------ Trecho para ler
De fato, não obstante existissem condições objetivas e subjetivas para as sublevações que ocorreram e ocorrem, nos países árabes, o cartel das potências industriais do Ocidente, liderado pelos Estados Unidos e seus sócios da União Europeia, armou uma equação, com ampla dimensão econômica, geopolítica e geoestratégica, sobretudo por trás das sublevações na Líbia e na Síria, iniciadas em 2011.

Os Estados Unidos e demais potências ocidentais pretendem assumir o controle do Mediterrâneo e isolar politicamente o Irã, aliado da Síria, bem como restringir a influência da Rússia e da China no Oriente Médio.

A Rússia, desde 1971, opera o porto de Tartus, na Síria, e projeta reformá-lo e ampliá-lo, como base naval, em 2012, de modo que possa receber grandes navios de guerra, garantindo sua presença no Mediterrâneo. Consta que a Rússia também planeja instalar bases navais na Líbia e no Iêmen. E o financiamento da oposição, na Síria, desde 2005, visou a desestabilizar e derrubar o regime de Bashar al-Assad, que representa um obstáculo, a fim de impedir o aprofundamento, no âmbito naval, de suas relações com a Rússia.

A queda do regime de Bashar al-Assad, após a derrubada de Muammar al-Gaddafi, na Líbia, pelas forças da OTAN, permitiria, portanto, suprimir a presença da Rússia, na Síria, onde ela mantém duas bases navais (Tartus e Latakia); cortar as vias de suprimento de armas para as organizações pró-xiitas Hezbollah, no Líbano, e Hamas, na Palestina; conter o avanço da China sobre as fontes de petróleo; isolar completamente e estrangular o Irã, com a consequente eliminação do governo islâmico (xiita) de Mahmoud Ahmadinejad.

O resultado da equação, ao mudar completamente o equilíbrio de forças no Oriente Médio, seria o estabelecimento pelos Estados Unidos e seus sócios da União Européia da full-spectrum dominance, i. é, o pleno domínio territorial, marítimo, aéreo e espacial, bem como apossar-se de todos ativos do Mediterrâneo.

O objetivo de controlar o Mediterrâneo Washington e Madri manifestaram abertamente com o acordo, anunciado em 5 de outubro 2011 pelo qual a base naval de Rota (Cádiz), na Espanha, devia albergar quatro destróieres, equipados com antimísseis (BMD) da Marinha dos Estados Unidos e operados por 1.100 militares e 100 civis, como um sistema de defesa da OTAN, a pretexto de prevenir ataques de mísseis balísticos do Irã e da Coréia do Norte, e será acompanhado por outros sistemas, na Romênia, Polônia e Turquia. E a derrubada do regime de Assad é fundamental para o êxito da equação.
------------
# Tarefas:
1 – Responda com base no texto sobre o controle do Mediterrâneo:
(a) Desde que ano a Rússia opera o porto de Tartus?
(b) Quantos destróieres a base naval de Rota devia receber?
(c) Em que data foi anunciado o acordo sobre a base de Rota?
2 – Nos registros, copie as linhas que vão da que contém "Toggle the New price series in legend" até o fim dos registros, substituindo "Read more" por "Learn more" e sem mudar mais nada.
O texto e os registros são materiais separados, sem ligação entre si.
------ Dados
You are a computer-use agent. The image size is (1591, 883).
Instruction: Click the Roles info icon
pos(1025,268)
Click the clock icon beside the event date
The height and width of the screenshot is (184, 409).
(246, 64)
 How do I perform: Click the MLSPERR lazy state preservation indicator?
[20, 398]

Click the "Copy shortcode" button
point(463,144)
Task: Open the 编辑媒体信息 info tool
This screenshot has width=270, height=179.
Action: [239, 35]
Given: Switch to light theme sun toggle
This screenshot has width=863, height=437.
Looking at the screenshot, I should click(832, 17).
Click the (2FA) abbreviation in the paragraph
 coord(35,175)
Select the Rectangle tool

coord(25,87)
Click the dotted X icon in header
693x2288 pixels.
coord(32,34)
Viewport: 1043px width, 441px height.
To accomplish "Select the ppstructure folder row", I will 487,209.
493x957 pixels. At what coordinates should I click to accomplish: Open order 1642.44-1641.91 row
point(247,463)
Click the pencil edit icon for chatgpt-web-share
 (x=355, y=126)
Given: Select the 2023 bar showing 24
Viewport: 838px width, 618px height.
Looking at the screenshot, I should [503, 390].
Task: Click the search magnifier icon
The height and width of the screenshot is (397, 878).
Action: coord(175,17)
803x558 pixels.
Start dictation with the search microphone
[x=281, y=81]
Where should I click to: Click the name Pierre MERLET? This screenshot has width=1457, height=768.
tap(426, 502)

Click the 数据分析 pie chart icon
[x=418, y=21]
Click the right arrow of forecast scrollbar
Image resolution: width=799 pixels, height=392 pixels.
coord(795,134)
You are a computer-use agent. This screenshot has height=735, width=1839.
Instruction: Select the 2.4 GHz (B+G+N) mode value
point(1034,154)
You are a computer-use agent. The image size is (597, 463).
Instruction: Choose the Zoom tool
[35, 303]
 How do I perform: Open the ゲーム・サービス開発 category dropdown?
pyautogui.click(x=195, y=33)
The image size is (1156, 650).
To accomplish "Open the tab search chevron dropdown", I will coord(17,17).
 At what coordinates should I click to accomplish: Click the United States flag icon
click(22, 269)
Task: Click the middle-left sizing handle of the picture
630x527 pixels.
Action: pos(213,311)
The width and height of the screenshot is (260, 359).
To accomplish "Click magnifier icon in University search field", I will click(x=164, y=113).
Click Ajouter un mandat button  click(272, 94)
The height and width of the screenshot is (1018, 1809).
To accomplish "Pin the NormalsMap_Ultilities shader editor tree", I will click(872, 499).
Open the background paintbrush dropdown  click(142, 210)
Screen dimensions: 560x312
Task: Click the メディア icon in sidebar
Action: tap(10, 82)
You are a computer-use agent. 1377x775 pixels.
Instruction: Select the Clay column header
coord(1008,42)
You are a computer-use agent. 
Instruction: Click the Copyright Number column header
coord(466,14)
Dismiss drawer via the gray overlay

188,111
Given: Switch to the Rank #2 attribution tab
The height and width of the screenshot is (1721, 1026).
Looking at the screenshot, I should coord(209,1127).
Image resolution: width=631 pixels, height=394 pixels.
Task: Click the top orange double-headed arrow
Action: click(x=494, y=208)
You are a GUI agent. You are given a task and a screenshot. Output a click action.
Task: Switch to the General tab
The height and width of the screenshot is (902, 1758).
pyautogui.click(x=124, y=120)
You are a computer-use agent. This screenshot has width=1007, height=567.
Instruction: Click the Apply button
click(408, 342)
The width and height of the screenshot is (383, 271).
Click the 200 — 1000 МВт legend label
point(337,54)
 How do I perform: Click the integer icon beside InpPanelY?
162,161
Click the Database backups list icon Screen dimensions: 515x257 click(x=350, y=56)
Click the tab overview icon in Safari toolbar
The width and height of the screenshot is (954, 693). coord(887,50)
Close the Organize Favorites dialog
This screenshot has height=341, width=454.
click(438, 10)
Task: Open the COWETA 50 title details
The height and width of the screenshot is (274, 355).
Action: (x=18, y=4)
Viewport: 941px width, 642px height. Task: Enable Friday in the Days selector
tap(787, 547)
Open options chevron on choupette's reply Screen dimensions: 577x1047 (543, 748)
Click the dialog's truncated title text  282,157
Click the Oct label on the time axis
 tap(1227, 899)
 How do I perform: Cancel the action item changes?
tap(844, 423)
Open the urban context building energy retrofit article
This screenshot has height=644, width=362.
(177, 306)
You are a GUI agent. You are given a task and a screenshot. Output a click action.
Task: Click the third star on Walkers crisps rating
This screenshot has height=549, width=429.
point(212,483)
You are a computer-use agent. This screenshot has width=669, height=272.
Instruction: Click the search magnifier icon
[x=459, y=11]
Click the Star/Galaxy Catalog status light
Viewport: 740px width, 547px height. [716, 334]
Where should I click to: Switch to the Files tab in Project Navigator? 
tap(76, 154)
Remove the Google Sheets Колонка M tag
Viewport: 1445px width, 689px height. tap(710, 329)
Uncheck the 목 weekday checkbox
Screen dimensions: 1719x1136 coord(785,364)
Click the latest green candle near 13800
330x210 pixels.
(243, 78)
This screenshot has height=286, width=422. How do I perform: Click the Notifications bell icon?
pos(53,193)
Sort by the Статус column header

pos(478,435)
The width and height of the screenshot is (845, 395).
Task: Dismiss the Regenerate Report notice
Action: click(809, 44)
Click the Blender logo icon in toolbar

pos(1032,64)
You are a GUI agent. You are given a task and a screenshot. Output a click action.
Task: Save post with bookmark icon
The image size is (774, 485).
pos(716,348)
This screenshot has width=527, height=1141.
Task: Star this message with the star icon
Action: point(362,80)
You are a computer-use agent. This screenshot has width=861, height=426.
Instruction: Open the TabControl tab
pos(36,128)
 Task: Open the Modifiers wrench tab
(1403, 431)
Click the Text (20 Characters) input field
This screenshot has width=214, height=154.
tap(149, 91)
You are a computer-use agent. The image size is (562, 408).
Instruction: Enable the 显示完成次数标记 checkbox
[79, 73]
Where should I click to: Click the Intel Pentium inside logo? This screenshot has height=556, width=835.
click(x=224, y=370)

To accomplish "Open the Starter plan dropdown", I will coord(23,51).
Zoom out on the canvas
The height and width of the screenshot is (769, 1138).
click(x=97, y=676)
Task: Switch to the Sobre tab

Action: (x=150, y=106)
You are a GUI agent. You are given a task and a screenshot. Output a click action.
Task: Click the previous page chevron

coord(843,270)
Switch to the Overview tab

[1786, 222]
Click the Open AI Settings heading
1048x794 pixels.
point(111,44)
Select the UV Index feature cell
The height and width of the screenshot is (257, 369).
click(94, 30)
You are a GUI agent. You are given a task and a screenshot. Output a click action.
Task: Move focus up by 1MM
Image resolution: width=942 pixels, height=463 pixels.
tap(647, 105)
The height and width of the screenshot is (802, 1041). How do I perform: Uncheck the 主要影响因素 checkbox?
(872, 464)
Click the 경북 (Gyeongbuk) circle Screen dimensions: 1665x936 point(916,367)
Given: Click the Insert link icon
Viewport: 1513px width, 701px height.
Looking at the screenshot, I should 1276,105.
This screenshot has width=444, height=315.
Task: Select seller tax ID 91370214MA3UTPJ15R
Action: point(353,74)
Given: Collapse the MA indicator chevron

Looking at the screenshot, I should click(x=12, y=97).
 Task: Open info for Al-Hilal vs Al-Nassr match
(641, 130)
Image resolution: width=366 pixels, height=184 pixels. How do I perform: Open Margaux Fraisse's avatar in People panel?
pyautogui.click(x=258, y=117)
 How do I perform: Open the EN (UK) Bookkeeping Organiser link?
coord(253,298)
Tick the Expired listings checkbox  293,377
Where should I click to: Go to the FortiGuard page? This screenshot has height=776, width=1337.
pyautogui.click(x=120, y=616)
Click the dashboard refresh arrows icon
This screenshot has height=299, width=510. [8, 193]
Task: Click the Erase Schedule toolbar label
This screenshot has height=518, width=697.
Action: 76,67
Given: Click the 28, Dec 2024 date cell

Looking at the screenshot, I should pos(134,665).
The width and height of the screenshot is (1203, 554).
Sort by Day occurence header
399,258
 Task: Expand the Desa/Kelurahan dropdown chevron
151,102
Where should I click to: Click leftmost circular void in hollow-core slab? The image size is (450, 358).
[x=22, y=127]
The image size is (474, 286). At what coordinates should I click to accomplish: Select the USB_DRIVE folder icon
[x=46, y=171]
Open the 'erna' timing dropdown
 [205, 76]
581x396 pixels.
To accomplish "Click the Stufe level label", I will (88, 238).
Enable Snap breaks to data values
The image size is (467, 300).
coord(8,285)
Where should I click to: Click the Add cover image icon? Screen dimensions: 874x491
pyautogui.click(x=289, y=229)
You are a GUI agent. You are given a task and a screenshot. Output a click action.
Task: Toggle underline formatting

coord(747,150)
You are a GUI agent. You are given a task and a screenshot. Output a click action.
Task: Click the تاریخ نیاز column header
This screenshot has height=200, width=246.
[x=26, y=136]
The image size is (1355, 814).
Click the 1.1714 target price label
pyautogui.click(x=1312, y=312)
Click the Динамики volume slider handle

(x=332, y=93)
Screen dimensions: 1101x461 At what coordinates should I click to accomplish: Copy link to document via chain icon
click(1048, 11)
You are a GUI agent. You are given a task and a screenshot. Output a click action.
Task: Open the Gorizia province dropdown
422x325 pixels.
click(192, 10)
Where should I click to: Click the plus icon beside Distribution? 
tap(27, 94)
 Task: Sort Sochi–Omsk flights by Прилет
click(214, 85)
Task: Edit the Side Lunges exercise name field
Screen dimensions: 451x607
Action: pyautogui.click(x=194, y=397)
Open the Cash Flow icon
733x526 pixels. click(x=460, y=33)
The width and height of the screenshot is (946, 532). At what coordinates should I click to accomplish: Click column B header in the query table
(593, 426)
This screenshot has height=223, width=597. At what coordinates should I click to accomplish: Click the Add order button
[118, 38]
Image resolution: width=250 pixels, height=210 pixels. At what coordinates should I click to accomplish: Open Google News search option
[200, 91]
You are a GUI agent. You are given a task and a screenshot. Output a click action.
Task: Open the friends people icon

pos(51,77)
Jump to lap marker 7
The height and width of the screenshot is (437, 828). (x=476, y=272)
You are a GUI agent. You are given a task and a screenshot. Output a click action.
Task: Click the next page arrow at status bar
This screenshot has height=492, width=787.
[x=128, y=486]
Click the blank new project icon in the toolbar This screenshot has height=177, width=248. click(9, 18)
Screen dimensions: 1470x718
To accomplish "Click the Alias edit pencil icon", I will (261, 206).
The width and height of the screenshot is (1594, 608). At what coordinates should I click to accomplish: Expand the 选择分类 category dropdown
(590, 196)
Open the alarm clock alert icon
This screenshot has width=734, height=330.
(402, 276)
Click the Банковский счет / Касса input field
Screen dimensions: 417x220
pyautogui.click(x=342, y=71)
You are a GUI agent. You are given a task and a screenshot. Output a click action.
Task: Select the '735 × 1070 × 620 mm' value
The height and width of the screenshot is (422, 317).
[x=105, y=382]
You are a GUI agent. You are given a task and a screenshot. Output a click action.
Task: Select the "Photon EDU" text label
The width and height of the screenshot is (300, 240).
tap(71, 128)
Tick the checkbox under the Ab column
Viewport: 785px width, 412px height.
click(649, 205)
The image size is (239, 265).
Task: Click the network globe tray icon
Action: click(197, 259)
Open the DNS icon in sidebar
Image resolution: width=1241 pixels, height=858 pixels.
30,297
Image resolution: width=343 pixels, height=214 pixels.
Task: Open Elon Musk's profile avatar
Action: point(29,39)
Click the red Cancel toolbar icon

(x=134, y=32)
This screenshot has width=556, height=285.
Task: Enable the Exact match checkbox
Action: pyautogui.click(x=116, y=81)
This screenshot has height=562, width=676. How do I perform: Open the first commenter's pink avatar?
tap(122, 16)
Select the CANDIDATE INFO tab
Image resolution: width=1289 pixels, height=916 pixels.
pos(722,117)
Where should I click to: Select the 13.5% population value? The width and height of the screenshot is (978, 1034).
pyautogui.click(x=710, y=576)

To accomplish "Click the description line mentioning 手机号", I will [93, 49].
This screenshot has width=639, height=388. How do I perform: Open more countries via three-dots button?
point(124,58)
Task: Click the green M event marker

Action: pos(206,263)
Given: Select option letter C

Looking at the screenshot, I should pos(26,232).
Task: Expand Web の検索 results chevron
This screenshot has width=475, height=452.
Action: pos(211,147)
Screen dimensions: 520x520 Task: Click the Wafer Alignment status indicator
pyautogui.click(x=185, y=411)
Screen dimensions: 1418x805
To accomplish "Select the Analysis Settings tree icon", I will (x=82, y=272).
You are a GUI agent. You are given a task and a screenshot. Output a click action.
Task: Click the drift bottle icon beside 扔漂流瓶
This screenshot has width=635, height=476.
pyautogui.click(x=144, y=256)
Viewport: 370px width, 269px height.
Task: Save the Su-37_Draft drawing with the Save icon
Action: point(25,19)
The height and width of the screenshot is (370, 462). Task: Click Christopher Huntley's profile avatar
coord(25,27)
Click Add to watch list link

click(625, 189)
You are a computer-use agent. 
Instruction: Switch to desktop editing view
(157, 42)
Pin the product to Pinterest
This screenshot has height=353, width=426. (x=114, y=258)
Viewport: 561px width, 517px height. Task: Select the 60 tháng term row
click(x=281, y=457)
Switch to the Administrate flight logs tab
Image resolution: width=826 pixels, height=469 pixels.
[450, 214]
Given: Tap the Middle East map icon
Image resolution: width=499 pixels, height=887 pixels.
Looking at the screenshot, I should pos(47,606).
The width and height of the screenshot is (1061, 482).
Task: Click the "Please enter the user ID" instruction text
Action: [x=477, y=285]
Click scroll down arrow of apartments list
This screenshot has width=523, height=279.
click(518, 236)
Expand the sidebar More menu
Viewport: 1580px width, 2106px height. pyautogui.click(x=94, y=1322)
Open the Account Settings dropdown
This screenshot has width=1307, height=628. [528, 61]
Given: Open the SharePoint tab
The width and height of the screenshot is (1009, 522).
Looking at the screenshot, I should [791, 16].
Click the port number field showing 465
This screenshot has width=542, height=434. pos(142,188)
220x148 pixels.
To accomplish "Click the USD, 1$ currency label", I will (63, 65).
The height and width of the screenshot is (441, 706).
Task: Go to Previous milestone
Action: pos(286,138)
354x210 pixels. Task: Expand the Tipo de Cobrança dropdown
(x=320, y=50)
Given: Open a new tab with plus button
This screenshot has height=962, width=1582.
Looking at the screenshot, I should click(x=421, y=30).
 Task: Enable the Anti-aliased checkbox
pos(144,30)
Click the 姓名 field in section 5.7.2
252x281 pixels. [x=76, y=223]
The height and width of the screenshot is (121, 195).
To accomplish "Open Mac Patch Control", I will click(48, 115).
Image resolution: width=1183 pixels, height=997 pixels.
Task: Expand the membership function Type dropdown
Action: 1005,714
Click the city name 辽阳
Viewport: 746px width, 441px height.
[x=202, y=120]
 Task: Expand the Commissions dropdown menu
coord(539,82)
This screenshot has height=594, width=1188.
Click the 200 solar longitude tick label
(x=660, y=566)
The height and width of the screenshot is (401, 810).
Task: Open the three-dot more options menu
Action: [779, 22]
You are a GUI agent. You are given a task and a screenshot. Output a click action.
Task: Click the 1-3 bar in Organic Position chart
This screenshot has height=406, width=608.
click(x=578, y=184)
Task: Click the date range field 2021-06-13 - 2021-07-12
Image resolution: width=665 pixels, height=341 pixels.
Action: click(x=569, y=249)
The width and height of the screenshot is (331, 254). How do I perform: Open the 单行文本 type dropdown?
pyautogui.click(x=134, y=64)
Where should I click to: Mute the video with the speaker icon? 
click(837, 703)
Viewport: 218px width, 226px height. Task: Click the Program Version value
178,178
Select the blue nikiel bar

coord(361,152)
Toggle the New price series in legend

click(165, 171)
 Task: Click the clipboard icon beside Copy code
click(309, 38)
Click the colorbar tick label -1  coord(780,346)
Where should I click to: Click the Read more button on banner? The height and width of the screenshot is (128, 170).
------------
# Respostas:
1 –
(a) Desde 1971.
(b) Quatro destróieres.
(c) Em 5 de outubro de 2011.

2 –
Toggle the New price series in legend

click(165, 171)
 Task: Click the clipboard icon beside Copy code
click(309, 38)
Click the colorbar tick label -1  coord(780,346)
Where should I click to: Click the Learn more button on banner? The height and width of the screenshot is (128, 170).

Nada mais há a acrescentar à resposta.